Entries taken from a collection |

******

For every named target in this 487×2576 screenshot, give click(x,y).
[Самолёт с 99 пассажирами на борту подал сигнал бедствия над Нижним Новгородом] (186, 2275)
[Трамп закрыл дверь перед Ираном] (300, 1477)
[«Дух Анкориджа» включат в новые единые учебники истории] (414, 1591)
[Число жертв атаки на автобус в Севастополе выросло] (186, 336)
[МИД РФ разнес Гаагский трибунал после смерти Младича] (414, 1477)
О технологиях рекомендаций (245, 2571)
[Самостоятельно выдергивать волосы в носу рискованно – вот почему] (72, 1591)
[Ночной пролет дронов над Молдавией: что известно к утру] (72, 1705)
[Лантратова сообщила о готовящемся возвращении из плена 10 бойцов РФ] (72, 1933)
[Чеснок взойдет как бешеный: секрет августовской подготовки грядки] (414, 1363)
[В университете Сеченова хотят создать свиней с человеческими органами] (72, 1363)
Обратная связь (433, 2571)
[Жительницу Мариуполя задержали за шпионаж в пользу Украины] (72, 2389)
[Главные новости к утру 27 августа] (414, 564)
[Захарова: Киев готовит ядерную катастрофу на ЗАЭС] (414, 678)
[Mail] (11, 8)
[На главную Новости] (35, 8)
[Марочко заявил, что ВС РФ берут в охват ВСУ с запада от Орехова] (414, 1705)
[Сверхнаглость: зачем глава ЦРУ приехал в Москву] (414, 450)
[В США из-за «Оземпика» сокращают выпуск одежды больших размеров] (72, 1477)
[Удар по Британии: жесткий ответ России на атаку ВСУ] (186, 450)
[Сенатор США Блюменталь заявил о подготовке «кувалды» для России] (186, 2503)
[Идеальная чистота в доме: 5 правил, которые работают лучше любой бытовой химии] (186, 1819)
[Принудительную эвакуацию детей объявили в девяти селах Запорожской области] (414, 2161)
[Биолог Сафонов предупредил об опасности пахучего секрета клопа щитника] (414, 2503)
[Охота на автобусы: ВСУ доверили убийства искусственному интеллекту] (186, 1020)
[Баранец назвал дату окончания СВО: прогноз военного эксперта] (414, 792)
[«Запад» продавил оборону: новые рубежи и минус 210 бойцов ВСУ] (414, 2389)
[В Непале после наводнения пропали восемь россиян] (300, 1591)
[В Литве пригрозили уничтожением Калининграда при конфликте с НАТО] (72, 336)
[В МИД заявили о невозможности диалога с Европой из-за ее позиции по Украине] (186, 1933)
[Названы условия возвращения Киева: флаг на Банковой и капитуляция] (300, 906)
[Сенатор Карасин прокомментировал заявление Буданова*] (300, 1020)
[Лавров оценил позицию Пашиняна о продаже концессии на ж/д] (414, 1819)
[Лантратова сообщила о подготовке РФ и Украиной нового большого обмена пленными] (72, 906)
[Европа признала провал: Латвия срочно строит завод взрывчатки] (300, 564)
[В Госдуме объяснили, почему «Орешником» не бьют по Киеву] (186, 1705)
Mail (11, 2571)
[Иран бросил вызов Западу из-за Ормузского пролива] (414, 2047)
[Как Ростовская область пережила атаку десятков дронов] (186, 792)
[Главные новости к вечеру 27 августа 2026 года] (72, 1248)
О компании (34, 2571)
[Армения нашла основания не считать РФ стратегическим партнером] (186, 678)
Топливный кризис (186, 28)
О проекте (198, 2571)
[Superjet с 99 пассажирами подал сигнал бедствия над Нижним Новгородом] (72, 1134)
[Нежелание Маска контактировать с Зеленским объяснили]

******

Aim of the exercise | Above are the records. Print exactly, and only, the lines from the line with "[Идеальная чистота в" to the line with "Mail (11, 2571)", both inclusive.

Expected answer |
[Идеальная чистота в доме: 5 правил, которые работают лучше любой бытовой химии] (186, 1819)
[Принудительную эвакуацию детей объявили в девяти селах Запорожской области] (414, 2161)
[Биолог Сафонов предупредил об опасности пахучего секрета клопа щитника] (414, 2503)
[Охота на автобусы: ВСУ доверили убийства искусственному интеллекту] (186, 1020)
[Баранец назвал дату окончания СВО: прогноз военного эксперта] (414, 792)
[«Запад» продавил оборону: новые рубежи и минус 210 бойцов ВСУ] (414, 2389)
[В Непале после наводнения пропали восемь россиян] (300, 1591)
[В Литве пригрозили уничтожением Калининграда при конфликте с НАТО] (72, 336)
[В МИД заявили о невозможности диалога с Европой из-за ее позиции по Украине] (186, 1933)
[Названы условия возвращения Киева: флаг на Банковой и капитуляция] (300, 906)
[Сенатор Карасин прокомментировал заявление Буданова*] (300, 1020)
[Лавров оценил позицию Пашиняна о продаже концессии на ж/д] (414, 1819)
[Лантратова сообщила о подготовке РФ и Украиной нового большого обмена пленными] (72, 906)
[Европа признала провал: Латвия срочно строит завод взрывчатки] (300, 564)
[В Госдуме объяснили, почему «Орешником» не бьют по Киеву] (186, 1705)
Mail (11, 2571)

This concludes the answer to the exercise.